▶ **Passage provided**

7. A 60-year-old male presents with chest pain. Serum markers show an elevation of Myoglobin within 2 hours of onset. Why is Myoglobin an earlier marker of myocardial infarction compared to Troponin?
a) It is specific to cardiac muscle
b) It has a larger molecular weight
c) It is a small cytosolic protein that leaks rapidly
d) It is actively secreted by ischemic cells
Explanation: Myoglobin is a relatively Small protein (Molecular Weight ~17 kDa) located freely in the cytosol of muscle cells. When the cell membrane integrity is compromised (as in infarction or trauma), Myoglobin leaks out extremely rapidly due to its small size and solubility. It appears in the blood as early as 1-2 hours after injury. Troponins are part of the structural filament complex and take longer to release. However, Myoglobin is not specific to the heart (found in all skeletal muscle), limiting its diagnostic utility compared to cardiac Troponins. Therefore, the correct answer is c) It is a small cytosolic protein that leaks rapidly.

▶ **Information given**
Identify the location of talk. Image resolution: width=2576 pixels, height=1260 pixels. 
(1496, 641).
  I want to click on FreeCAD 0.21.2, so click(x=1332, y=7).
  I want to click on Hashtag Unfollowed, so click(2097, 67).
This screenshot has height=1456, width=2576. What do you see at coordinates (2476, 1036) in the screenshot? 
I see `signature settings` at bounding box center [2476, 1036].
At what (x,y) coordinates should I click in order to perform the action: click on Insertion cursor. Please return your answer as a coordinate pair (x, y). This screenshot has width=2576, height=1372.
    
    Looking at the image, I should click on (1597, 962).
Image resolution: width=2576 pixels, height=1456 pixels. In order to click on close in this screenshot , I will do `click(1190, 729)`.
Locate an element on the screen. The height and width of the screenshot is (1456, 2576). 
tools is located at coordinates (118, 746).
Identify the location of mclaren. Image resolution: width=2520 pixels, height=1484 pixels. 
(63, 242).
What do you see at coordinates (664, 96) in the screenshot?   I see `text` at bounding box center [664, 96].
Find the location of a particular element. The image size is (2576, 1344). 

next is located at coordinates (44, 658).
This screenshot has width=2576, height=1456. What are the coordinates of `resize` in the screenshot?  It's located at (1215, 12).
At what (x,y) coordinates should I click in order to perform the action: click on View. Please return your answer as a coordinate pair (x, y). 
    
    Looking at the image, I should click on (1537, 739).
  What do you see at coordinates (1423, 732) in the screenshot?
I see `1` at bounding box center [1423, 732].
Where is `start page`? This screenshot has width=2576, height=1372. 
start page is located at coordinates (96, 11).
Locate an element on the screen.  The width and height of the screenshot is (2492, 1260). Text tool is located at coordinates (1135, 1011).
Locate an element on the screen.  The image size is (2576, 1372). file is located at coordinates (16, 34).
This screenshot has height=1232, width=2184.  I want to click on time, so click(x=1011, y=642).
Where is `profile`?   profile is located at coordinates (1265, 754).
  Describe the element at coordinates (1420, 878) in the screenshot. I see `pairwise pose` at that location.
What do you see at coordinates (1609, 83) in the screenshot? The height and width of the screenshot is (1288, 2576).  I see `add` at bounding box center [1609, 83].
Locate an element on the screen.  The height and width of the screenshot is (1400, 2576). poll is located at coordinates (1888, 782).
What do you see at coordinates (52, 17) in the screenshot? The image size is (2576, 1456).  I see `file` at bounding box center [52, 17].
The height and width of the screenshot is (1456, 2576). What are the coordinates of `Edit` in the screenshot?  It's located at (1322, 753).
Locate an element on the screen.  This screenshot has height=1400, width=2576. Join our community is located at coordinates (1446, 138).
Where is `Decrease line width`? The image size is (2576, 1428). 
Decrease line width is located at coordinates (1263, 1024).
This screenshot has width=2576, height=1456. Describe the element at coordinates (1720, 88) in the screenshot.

▶ **Task 1**
List the four answer choices offered in the myoglobin question, each with its letter.
▶ **Task 2**
Copy out the myoglobin question's text from "a) It is specific" up to and including "that leaks rapidly.".

▶ **Solution 1**
a) It is specific to cardiac muscle
b) It has a larger molecular weight
c) It is a small cytosolic protein that leaks rapidly
d) It is actively secreted by ischemic cells

▶ **Solution 2**
a) It is specific to cardiac muscle
b) It has a larger molecular weight
c) It is a small cytosolic protein that leaks rapidly
d) It is actively secreted by ischemic cells
Explanation: Myoglobin is a relatively Small protein (Molecular Weight ~17 kDa) located freely in the cytosol of muscle cells. When the cell membrane integrity is compromised (as in infarction or trauma), Myoglobin leaks out extremely rapidly due to its small size and solubility. It appears in the blood as early as 1-2 hours after injury. Troponins are part of the structural filament complex and take longer to release. However, Myoglobin is not specific to the heart (found in all skeletal muscle), limiting its diagnostic utility compared to cardiac Troponins. Therefore, the correct answer is c) It is a small cytosolic protein that leaks rapidly.